Gründung der Werner’schen Anstalten
Der entscheidende Schritt seines Lebens erfolgte in den 1840er Jahren. Werner begann zunächst mit der Betreuung einzelner Kinder und Jugendlicher, die aufgrund körperlicher oder geistiger Beeinträchtigungen keine angemessene Versorgung fanden. Aus diesen ersten Ansätzen entwickelte sich nach und nach ein umfassendes Hilfswerk. Besonders bekannt wurden die Werner’schen Anstalten in Lutherstadt Wittenberg. Dort entstand eine Einrichtung, die mehrere damals revolutionäre Ziele miteinander verband:
• Versorgung und Pflege von Menschen mit Behinderungen,
• schulische Bildung,
• berufliche Förderung,
• christliche Erziehung,
• lebenslange Begleitung und Betreuung.
Diese Verbindung unterschied Werners Arbeit von vielen zeitgenössischen Armenhäusern oder Verwahranstalten. Sein Ziel war nicht bloße Unterbringung, sondern die Entwicklung der vorhandenen Fähigkeiten der Menschen. Besondere Aufmerksamkeit widmete er gehörlosen, körperbehinderten und geistig beeinträchtigten Kindern. Damit gehörte er zu den frühen Vertretern einer Pädagogik, die den einzelnen Menschen mit seinen Möglichkeiten und nicht mit seinen Defiziten in den Mittelpunkt stellte.
Theologische Grundlagen
Die Motivation August Hermann Werners war zutiefst christlich geprägt. Seine Arbeit beruhte auf drei theologischen Grundüberzeugungen:
1. Die Gottesebenbildlichkeit des Menschen
Werner vertrat die Überzeugung, dass jeder Mensch unabhängig von Leistung, Bildung oder Gesundheit seine unverlierbare Würde von Gott empfängt. Daraus leitete er die Pflicht zur Fürsorge und Förderung ab.

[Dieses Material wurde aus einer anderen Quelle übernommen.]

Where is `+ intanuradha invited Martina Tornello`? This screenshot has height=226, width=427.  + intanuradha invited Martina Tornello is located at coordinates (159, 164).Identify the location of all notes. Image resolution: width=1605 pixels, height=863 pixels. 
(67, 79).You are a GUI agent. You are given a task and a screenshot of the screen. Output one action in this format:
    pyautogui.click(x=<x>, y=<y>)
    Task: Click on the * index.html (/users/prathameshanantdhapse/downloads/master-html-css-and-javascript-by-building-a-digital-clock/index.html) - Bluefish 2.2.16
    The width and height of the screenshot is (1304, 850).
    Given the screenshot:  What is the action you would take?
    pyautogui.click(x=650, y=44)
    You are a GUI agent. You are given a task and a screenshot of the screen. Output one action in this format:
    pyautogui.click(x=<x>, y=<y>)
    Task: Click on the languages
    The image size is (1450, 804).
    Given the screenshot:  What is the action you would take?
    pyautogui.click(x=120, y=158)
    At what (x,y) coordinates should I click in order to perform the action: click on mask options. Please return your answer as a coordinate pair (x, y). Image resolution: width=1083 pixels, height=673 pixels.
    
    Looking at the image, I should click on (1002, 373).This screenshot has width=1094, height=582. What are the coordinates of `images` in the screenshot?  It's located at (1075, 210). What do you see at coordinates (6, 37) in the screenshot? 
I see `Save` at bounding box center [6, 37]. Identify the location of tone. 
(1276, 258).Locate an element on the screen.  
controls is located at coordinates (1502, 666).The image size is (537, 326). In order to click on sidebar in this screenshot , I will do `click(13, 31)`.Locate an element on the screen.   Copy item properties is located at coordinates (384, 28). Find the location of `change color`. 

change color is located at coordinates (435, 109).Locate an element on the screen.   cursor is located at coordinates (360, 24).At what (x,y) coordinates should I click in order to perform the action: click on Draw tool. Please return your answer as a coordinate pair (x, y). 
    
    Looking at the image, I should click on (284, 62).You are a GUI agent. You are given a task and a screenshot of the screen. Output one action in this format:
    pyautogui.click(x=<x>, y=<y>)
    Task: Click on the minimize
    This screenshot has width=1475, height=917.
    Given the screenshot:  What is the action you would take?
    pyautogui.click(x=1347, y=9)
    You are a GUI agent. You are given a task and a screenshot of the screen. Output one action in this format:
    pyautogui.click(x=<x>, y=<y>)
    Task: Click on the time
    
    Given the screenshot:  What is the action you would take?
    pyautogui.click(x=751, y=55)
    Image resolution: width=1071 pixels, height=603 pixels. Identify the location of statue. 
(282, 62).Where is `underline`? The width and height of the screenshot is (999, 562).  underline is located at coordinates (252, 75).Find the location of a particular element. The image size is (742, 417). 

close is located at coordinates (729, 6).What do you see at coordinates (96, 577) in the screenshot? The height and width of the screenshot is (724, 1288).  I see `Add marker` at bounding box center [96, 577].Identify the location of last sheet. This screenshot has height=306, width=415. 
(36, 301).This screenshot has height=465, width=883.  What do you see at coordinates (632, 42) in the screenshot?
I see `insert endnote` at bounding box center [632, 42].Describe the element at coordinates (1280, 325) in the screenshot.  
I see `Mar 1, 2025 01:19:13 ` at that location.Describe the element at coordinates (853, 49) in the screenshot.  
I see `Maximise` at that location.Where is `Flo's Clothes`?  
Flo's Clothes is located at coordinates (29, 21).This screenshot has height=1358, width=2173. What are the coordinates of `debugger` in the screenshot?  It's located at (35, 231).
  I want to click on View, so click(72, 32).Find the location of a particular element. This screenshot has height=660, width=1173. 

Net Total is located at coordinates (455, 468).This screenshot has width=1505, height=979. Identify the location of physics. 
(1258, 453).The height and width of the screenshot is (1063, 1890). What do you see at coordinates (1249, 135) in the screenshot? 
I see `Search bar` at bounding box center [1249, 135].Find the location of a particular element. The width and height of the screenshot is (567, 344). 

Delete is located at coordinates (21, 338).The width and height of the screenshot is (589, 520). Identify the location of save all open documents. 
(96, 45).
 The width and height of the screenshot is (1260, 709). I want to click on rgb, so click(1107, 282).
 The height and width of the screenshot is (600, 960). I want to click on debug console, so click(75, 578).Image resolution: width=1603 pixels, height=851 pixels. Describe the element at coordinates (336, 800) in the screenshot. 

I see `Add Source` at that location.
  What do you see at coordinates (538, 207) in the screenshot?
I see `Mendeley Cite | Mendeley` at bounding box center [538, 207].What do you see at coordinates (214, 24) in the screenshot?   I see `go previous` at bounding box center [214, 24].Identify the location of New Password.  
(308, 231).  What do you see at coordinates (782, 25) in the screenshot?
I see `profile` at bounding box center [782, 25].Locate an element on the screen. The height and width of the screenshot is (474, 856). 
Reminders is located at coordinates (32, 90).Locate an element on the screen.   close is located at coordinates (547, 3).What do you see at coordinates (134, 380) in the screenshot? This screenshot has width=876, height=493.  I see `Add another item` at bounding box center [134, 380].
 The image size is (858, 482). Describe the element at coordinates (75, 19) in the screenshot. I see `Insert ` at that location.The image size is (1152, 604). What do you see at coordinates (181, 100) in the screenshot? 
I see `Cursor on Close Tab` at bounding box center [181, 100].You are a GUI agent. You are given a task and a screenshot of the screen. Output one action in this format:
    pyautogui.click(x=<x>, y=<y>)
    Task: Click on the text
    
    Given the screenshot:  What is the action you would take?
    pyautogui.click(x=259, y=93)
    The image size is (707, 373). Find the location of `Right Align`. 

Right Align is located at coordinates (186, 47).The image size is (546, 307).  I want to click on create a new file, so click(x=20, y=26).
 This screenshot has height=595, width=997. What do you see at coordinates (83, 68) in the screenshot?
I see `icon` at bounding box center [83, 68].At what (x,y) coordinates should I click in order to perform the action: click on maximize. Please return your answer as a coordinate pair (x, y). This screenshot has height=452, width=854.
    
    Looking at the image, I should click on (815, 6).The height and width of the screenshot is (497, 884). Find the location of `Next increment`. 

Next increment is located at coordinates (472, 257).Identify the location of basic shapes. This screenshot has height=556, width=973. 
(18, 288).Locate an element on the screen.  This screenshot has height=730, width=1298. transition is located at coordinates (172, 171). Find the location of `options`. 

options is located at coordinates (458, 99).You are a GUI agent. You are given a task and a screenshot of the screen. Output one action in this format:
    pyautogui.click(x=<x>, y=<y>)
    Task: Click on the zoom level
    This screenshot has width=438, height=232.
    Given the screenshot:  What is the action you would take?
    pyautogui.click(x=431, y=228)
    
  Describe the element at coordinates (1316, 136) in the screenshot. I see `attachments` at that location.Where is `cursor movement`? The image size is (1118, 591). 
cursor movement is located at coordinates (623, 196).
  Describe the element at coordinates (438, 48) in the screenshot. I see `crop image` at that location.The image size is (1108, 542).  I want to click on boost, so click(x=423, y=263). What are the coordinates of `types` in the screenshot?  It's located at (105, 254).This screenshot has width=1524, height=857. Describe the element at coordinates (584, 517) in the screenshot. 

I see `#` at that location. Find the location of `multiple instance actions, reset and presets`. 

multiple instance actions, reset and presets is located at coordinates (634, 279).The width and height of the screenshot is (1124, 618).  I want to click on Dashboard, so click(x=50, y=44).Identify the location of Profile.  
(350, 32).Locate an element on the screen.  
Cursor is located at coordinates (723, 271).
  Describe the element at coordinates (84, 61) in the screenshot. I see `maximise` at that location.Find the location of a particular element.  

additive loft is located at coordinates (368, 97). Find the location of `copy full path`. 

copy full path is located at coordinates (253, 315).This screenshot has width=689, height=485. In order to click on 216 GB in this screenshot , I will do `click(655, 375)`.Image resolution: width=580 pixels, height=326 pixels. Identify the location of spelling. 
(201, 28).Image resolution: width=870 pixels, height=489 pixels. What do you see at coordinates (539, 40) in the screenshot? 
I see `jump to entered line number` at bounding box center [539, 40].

2. Christliche Nächstenliebe
Für Werner war Diakonie kein Zusatz zur Verkündigung, sondern Ausdruck des Evangeliums selbst. Der Dienst am Nächsten wurde zum sichtbaren Zeugnis christlichen Glaubens.
3. Gemeinschaft statt Ausgrenzung
Während Menschen mit Behinderungen häufig isoliert wurden, wollte Werner ihnen einen Platz innerhalb der christlichen Gemeinschaft eröffnen. Seine Einrichtungen sollten nicht bloße Verwahrorte sein, sondern Lebensräume.
Bedeutung für die Diakonie
Die Werner’schen Anstalten entwickelten sich zu einem Vorbild für zahlreiche ähnliche Einrichtungen in Deutschland. Sie trugen dazu bei, dass Menschen mit Behinderungen zunehmend als förderungsfähige Persönlichkeiten wahrgenommen wurden. Werner wirkte damit an einem grundlegenden Wandel mit:

Viele Grundgedanken moderner Behindertenhilfe lassen sich bereits in seinem Wirken erkennen, auch wenn die heutigen Konzepte natürlich weiterentwickelt wurden.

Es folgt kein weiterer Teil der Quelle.